The 'Carrie' mango is a named mango cultivar that originated in south Florida, USA. It was first grown in Boynton Beach, Florida, and became known for its excellent eating qualities and good disease resistance, and popularity as a dooryard mango variety.

== History ==
The original tree was grown on the property of Laurence H. Zill in Boynton Beach, Florida and was reportedly a seedling of the 'Sophie Fry' mango. A pedigree analysis of the Florida mangoes conducted in 2005 that did not include Sophie Fry instead the study found Julie to be the most likely parent, though Julie is also the parent of Sophie Fry. The Carrie tree was named after Lawrence Zill's mother, Carrie Zill. It first fruited in 1940 and commercial propagation began in 1949. Thereafter Carrie gained a reputation for having excellent eating qualities and good disease resistance. Its commercial application was limited due to the fruit's lack of color and soft flesh, but it became a popular dooryard variety in Florida.

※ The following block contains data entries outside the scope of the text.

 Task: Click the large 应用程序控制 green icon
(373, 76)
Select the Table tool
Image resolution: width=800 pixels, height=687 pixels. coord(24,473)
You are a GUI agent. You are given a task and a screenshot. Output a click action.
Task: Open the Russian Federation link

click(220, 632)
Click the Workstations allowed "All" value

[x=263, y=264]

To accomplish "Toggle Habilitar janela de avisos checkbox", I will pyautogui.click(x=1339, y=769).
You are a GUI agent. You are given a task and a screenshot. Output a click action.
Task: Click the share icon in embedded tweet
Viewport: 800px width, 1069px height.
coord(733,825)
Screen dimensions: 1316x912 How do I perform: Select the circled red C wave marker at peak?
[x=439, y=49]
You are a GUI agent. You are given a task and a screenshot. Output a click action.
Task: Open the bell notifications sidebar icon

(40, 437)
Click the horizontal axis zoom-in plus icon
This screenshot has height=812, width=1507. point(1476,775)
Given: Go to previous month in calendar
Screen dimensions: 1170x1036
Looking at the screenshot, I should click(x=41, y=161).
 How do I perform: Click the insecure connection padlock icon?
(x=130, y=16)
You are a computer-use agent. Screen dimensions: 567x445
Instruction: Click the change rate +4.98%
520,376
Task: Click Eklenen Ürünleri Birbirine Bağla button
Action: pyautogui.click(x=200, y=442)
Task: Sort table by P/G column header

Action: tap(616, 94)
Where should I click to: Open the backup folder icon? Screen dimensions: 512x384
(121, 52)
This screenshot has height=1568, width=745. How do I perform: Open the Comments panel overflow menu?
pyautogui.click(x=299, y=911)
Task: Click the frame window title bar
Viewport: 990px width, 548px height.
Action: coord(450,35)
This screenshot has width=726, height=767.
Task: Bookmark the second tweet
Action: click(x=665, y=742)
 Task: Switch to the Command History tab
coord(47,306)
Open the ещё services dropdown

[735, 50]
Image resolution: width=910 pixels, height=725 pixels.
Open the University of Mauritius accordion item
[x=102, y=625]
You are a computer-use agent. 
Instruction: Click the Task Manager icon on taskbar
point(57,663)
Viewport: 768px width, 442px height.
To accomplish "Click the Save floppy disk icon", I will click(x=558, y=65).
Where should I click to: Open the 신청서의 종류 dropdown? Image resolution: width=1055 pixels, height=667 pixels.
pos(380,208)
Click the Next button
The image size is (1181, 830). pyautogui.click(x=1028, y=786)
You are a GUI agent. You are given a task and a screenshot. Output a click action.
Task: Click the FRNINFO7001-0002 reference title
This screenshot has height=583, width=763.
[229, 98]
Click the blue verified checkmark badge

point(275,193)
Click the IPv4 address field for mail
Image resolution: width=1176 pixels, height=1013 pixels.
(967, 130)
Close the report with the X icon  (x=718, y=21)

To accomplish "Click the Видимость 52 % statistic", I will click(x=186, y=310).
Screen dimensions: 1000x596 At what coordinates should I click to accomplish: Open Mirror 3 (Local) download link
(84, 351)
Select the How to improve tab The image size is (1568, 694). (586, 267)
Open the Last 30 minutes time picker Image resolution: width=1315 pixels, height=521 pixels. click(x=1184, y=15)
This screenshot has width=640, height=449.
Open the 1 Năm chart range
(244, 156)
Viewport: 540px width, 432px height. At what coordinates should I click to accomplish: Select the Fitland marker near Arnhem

Carrie trees are planted in the collections of the USDA's germplasm repository in Miami, Florida, the University of Florida's Tropical Research and Education Center in Homestead, Florida, and the Miami-Dade Fruit and Spice Park, also in Homestead.

== Description ==
The fruit is small, averaging a pound or less, and ripens from June to July in Florida. At maturity it may be green to yellow, but the fruit doesn't develop red blush like other mangoes. The flesh is not fibrous, is orange and rich in flavor with a strong aroma, and contains a monoembryonic seed. The fruit are highly resistant to fungus.

The trees can be vigorous growers, but their compact growth habit makes them easy to manage. They have dense, rounded canopies. The leaves are distinctive for being somewhat wider than most mango leaves.